Posted on the 27 September 2012 by Laureneverafter @laureneverafter

I’ve been feeling a bit lately like my life is one part Love, Actually and one part The Guernsey Literary and Potato Peel-Pie Society. Obviously, if you don’t know what I’m talking about on that second one, you must hasten to the nearest library or bookstore and get it right this very second. Easily one of my favorite books in the history of books. Guernsey is a book written in letters by various characters inhabiting the island of Guernsey. It’s not so much a war story as it is a story in finding community and love in all its different forms.

I’m reminded of Guernsey, because I’ve been emailing with several friends I’ve met through blogging, and it’s been a wonderful experience. We’ve talked love, academics, family, books, work. When writing to them, even though it’s through email, which has the tendency to feel a little less personal, I find that it still gives me the same warm glow of longhand letter writing. This could be, though, because the three people I’ve been emailing with are more or less sticklers in being grammatically correct in their writing, just as I am. I really hate text-talk. I loathe it, actually. If it were a treasured glass goblet, say, I’d find all the pleasure in the world of lifting it over my head and shattering it on the floor into tiny little pieces, then I would bury it as far under the ground as I could manage so that it would never be heard from again. Of course, text-talk is all well and good through actual text messaging, and the occasional tweet when there is just absolutely no way you will make 140 characters without it. Even then, however, it bothers me, because I’m just a grammatical snob like that, I guess.

Anyways, I got off topic. My life has felt like Love, Actually lately, because of well, the Tin Roof Kyle thing, for one, but also in dealing with the varying degrees and different types of love. I haven’t so much been dealing with romantic love as I have friend, family, and spiritual love, all of which I feel as though I’ve been dealing with quite badly. I’m not a lover by nature. I tend to be hesitant of people, or if they’re particularly annoying I just want them to leave me alone so I can go back to my reading or writing or daydreaming contemplating. Very rarely do I come across a person that I just click with, a person who makes it so easy to talk to and just be in their presence without it feeling awkward. I can count on one hand the number of people I can just sit around with and not feel like I have to come up with something to say now or it’s going to get weird. I’m not saying this is their fault or my fault, it really just takes hanging out with some people more frequently before a relationship starts to feel comfortable and relaxed, but I really value the people whose friendships you don’t really have to try for, whose friendships just come naturally.
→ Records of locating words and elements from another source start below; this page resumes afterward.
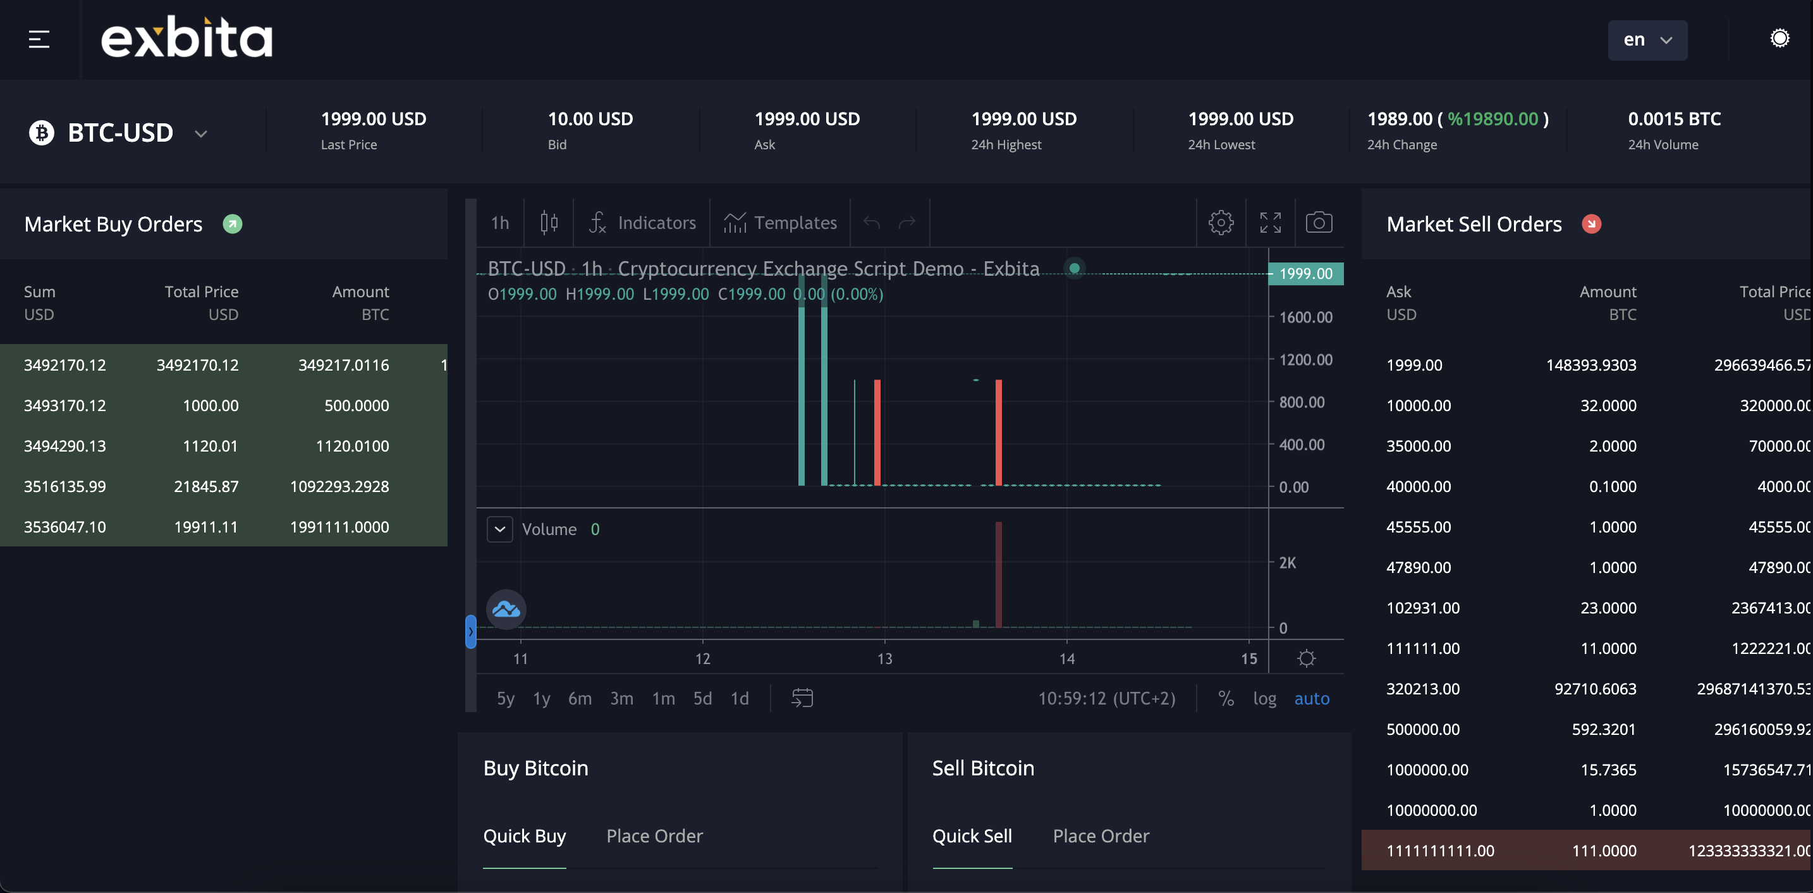Image resolution: width=1813 pixels, height=893 pixels.
Task: Set chart range to 5d
Action: 702,698
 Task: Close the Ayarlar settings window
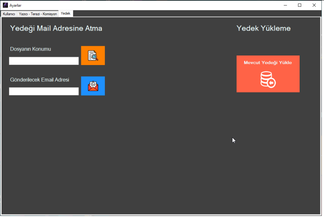(314, 5)
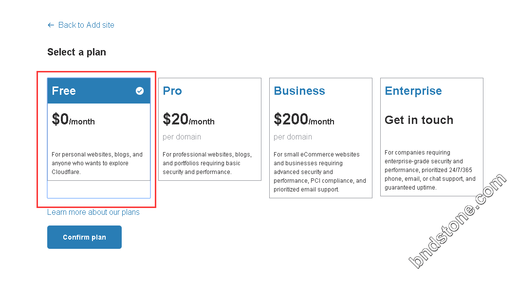Click the $20/month price
Image resolution: width=518 pixels, height=295 pixels.
coord(188,120)
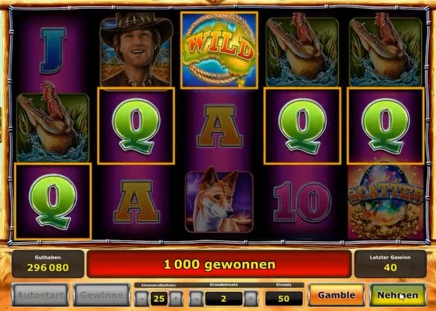
Task: Click the Einsatz value field showing 50
Action: click(x=284, y=299)
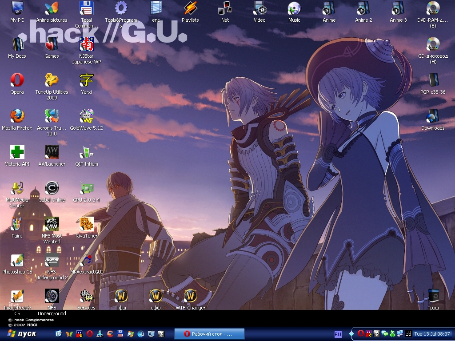The width and height of the screenshot is (455, 341).
Task: Open the WTF-Changer WoW icon
Action: pos(190,296)
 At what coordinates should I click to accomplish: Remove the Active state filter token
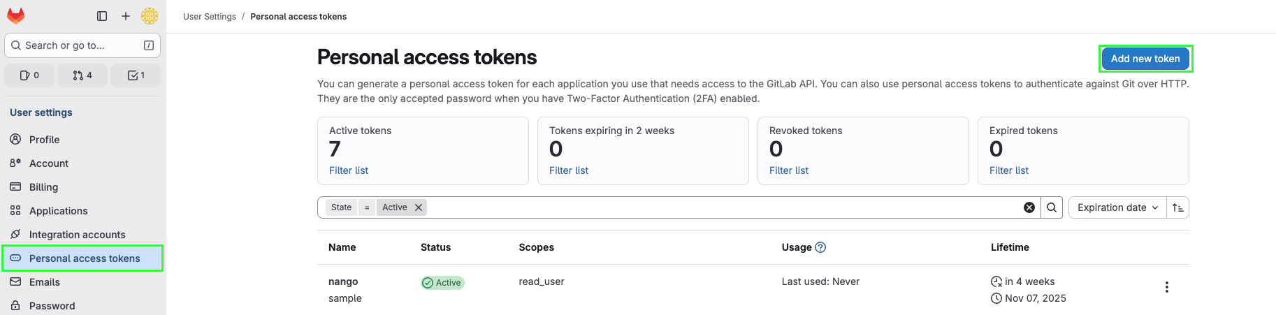[419, 207]
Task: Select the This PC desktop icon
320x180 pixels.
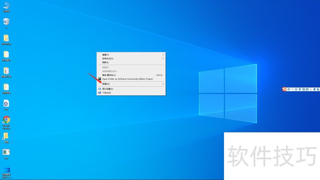Action: click(x=6, y=6)
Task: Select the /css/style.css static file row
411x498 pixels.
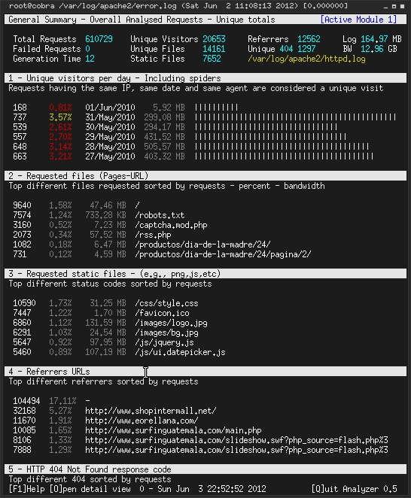Action: pyautogui.click(x=105, y=303)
I’ve wondered at times why I can’t have friends closer to home like the ones I have across the country, across the world even. How nice it would be to find people like them just down the street or the next town over. But, then I thought, God brought these particular people into my life for a reason, and even though I can’t sail to an island on a whim to see them all at the same time and write a beautiful story about our relationships and friendships, I love our emails and our stories and that we’re getting to know each other better. Last night, I thought how interesting it would be to know what was going on in their lives as I lay in bed trying to sleep. I thought it would make an interesting book, and like Guernsey, it would be formatted in letters between these people, and there would be one central character who was talking to them all. It would be the greatest vignette since Love, Actually!

And, then, I fell asleep, which always seems to be the way when I’m dreaming up the next greatest American novel. But, alas, I like knowing their are characters out there who deal with similar things, and to know you can go back to those stories whenever you want to gain perspective and advice is comforting. To find that in a movie is nice, but to find it in a book is better for me. There’s so much more detail to be gleaned, that’s why I am known to just randomly pull a favorite novel from my bookshelf and, well, kiss it. I know, it sounds odd, but books are one of the greatest loves of my life, and if that means being a little off center to the rest of society, well, then, so be it.